Dataset records:
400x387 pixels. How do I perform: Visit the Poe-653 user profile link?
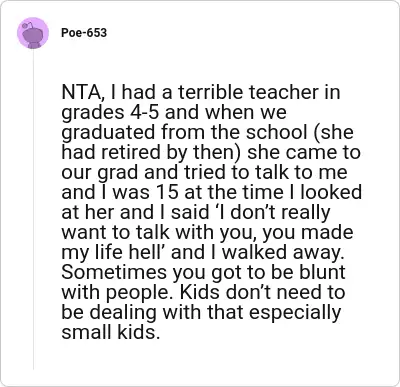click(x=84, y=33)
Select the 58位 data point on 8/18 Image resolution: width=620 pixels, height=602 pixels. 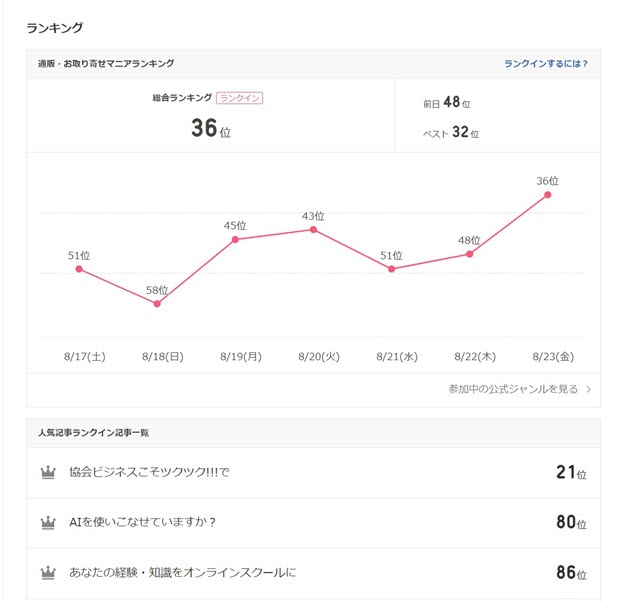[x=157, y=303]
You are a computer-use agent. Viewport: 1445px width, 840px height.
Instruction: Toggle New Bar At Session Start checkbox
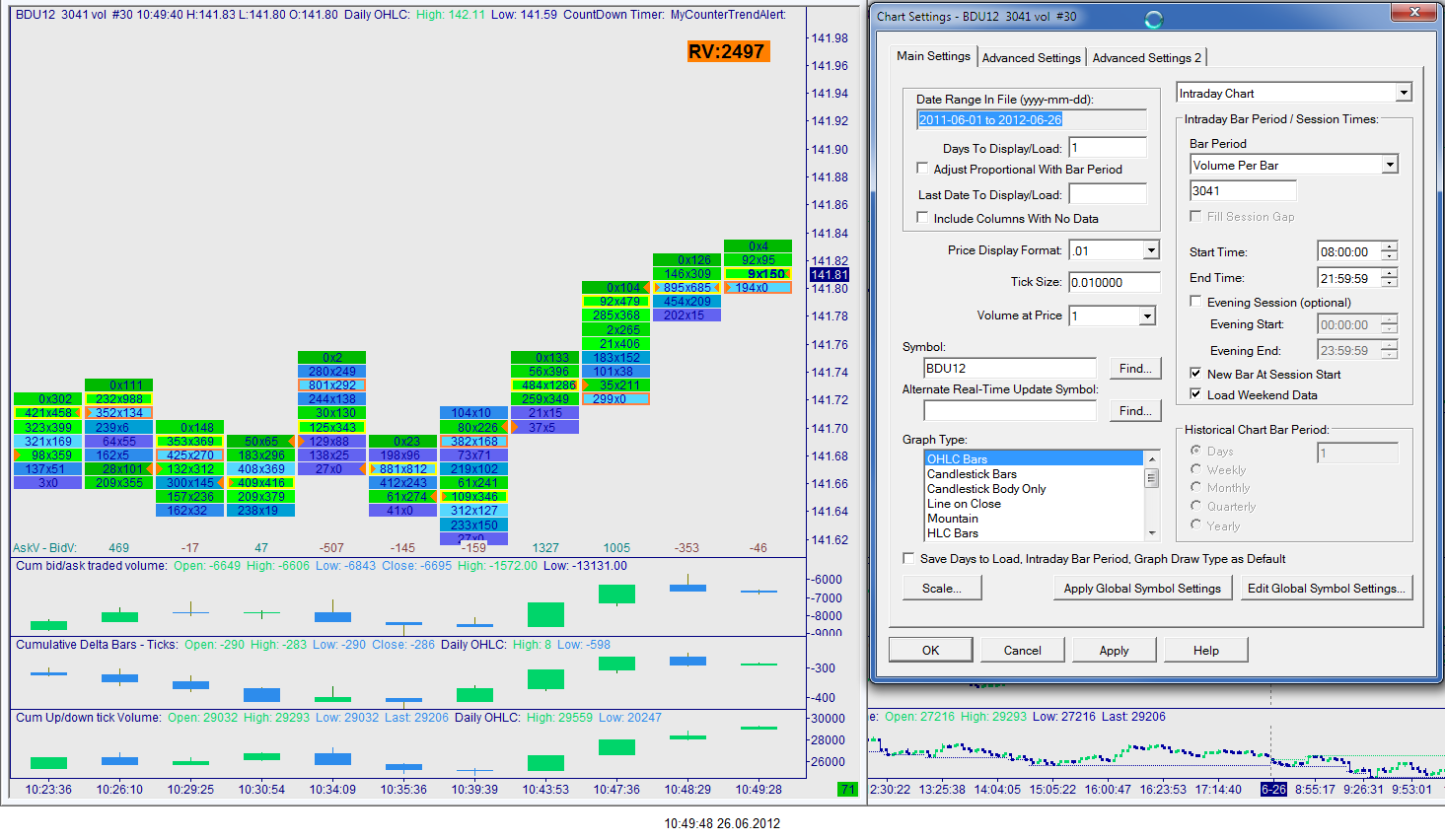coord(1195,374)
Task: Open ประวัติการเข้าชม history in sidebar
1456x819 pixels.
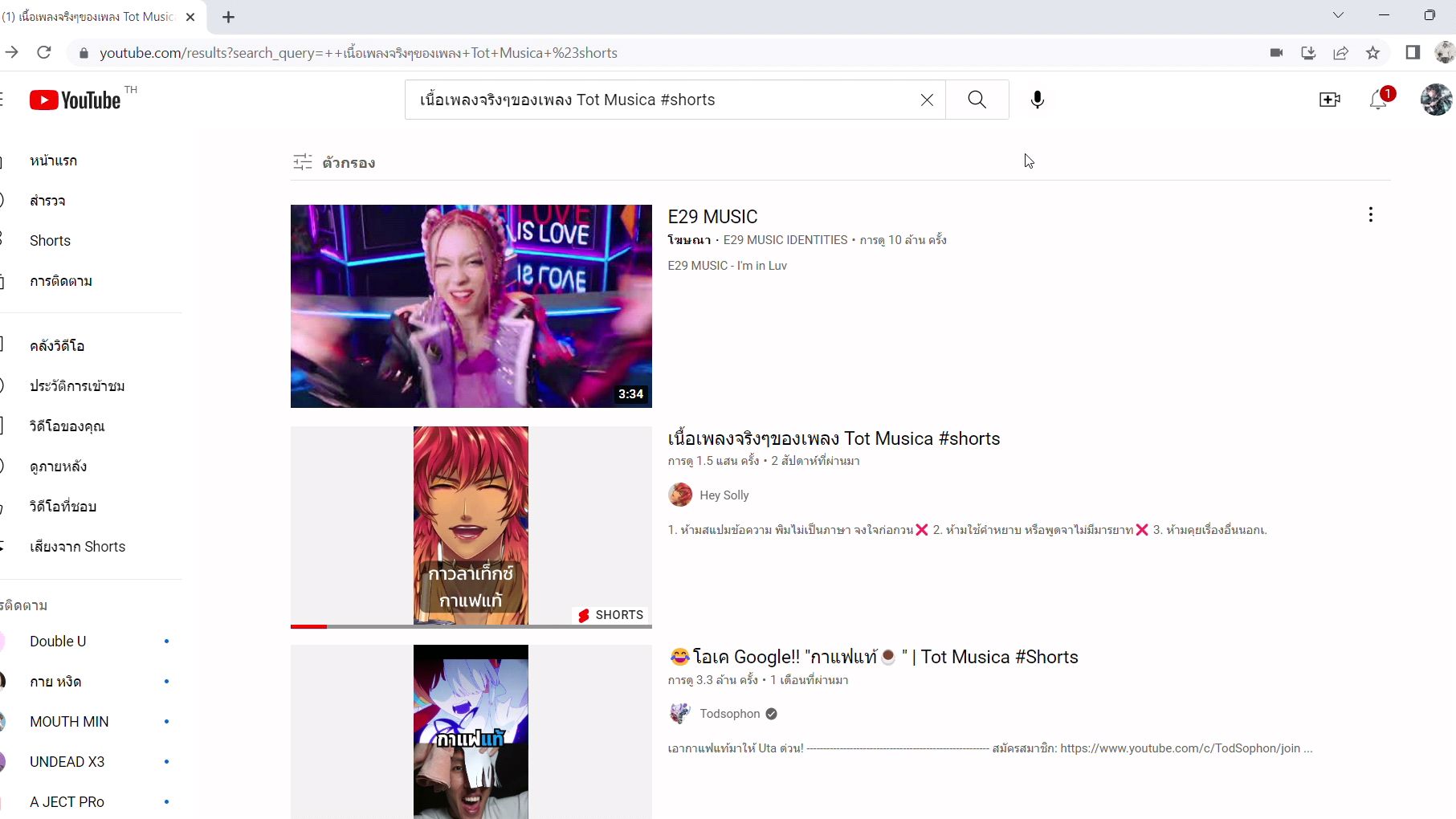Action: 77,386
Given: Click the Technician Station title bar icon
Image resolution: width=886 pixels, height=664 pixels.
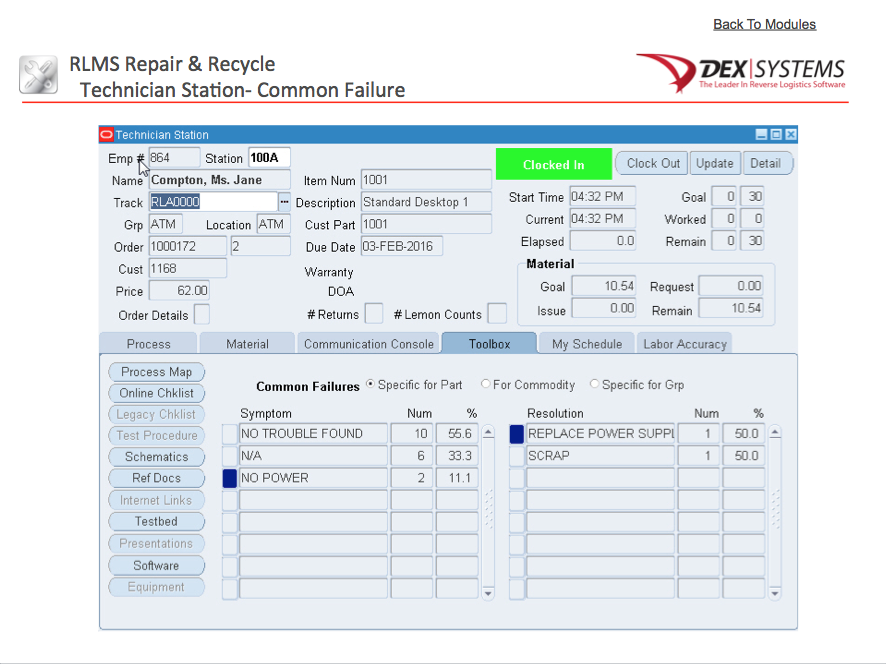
---
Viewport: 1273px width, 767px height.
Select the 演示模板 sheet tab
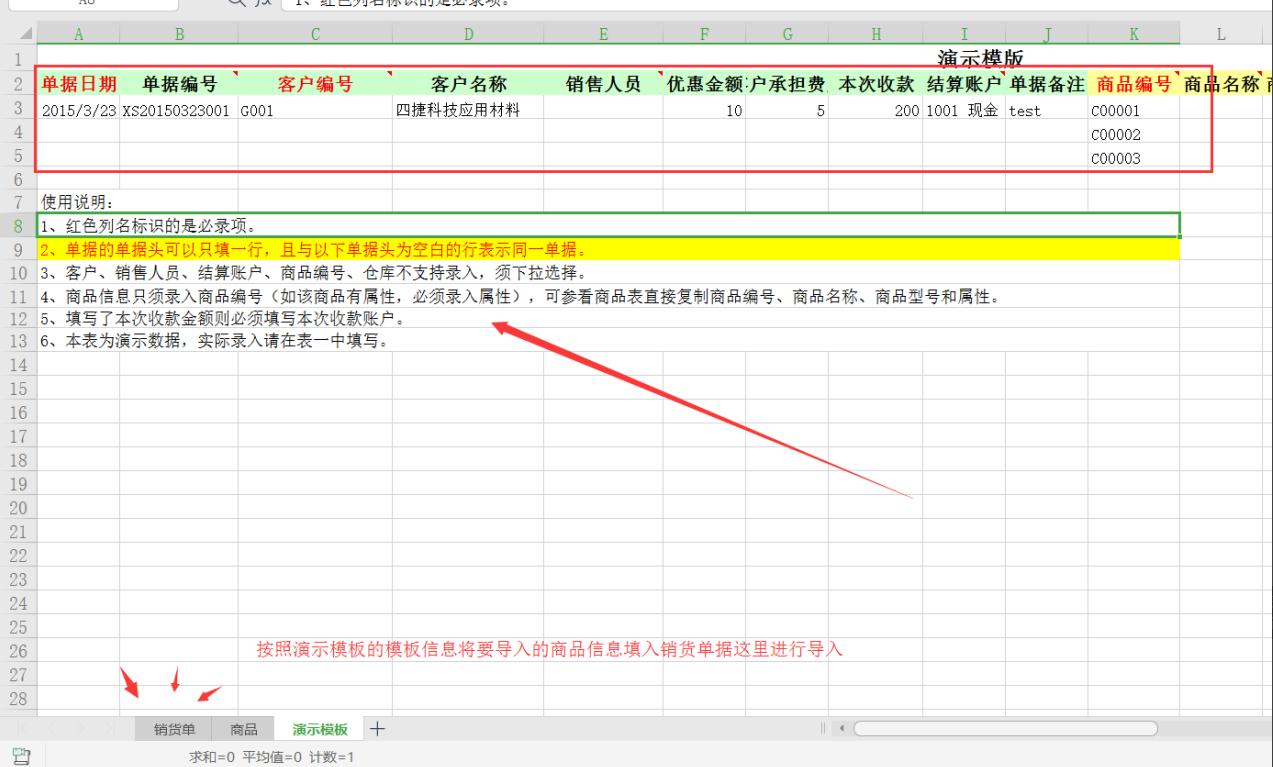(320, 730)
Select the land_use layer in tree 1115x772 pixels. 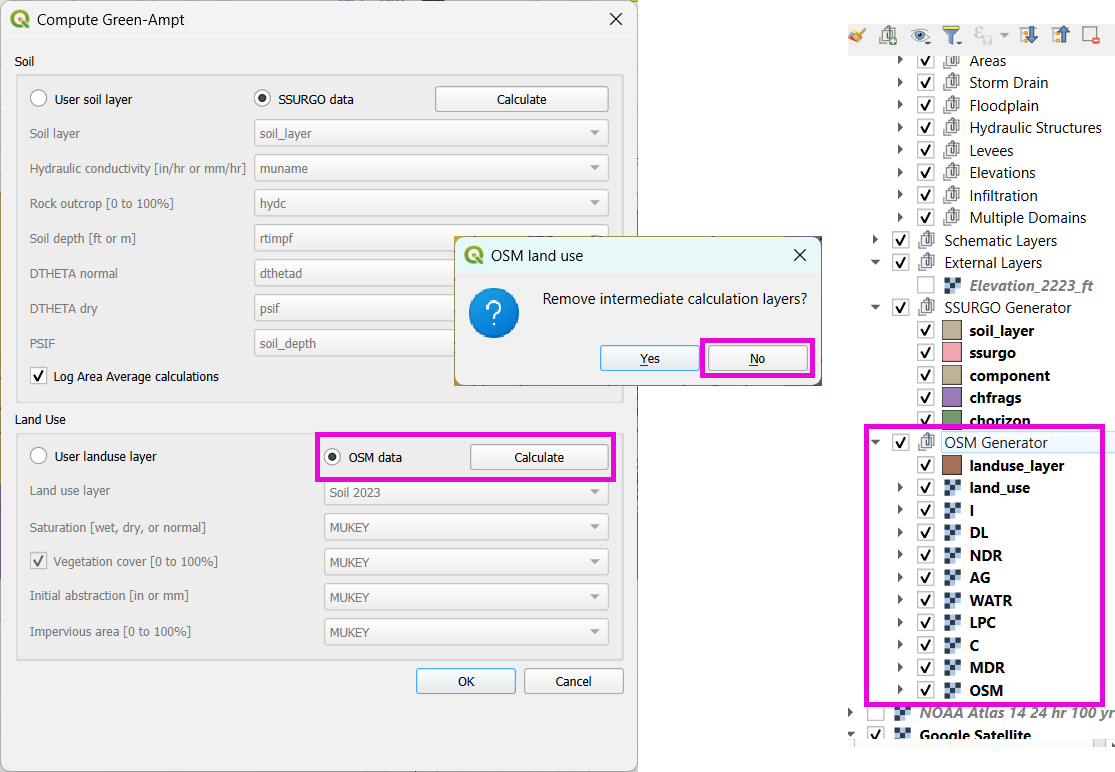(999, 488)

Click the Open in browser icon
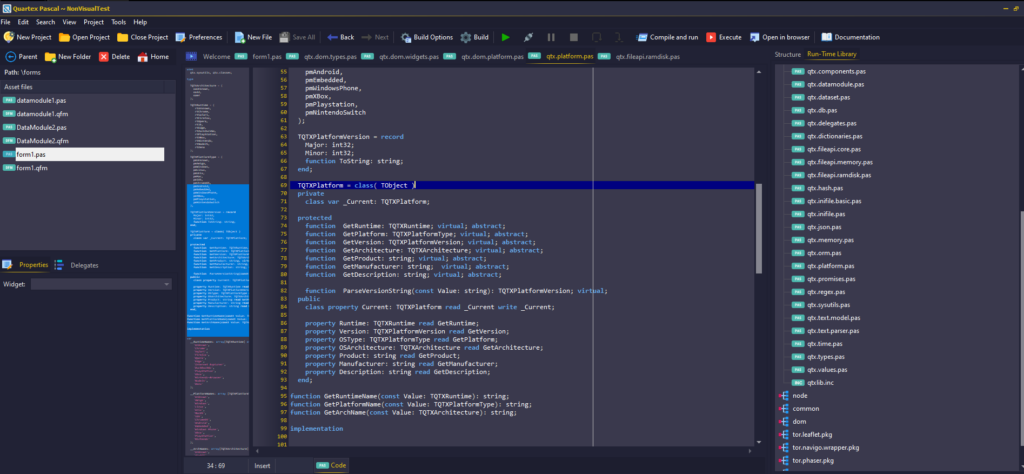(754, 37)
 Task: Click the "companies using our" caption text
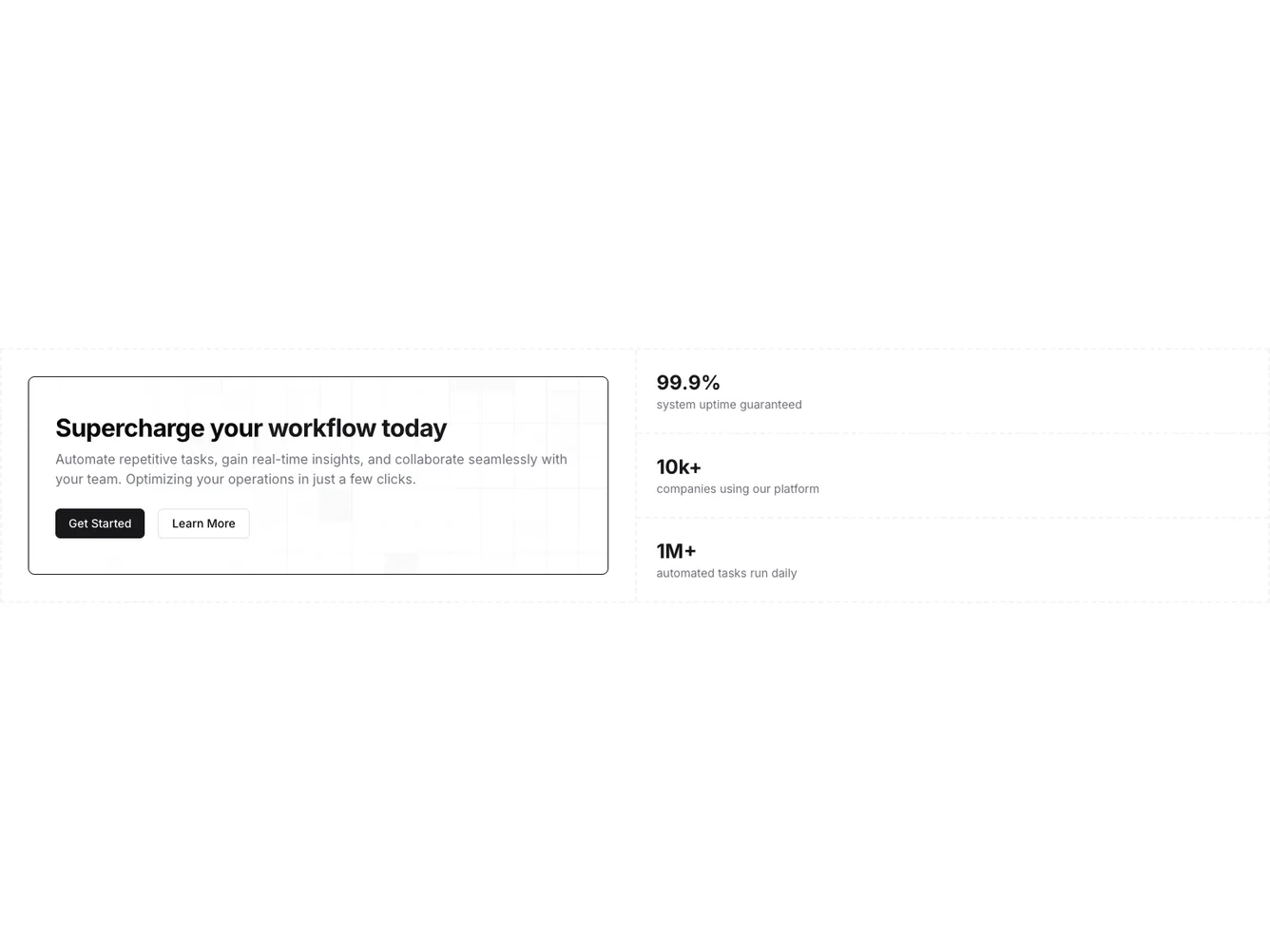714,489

Exercise description: Look above for the line with "Task: Open ประวัติการเข้าชม" and the line with "Image resolution: width=886", then copy exactly the lines from the first through the second, both kept, with no pictures.

Result of this exercise:
Task: Open ประวัติการเข้าชม history in sidebar
1456x819 pixels.
Action: 77,386
Given: Click the Technician Station title bar icon
Image resolution: width=886 pixels, height=664 pixels.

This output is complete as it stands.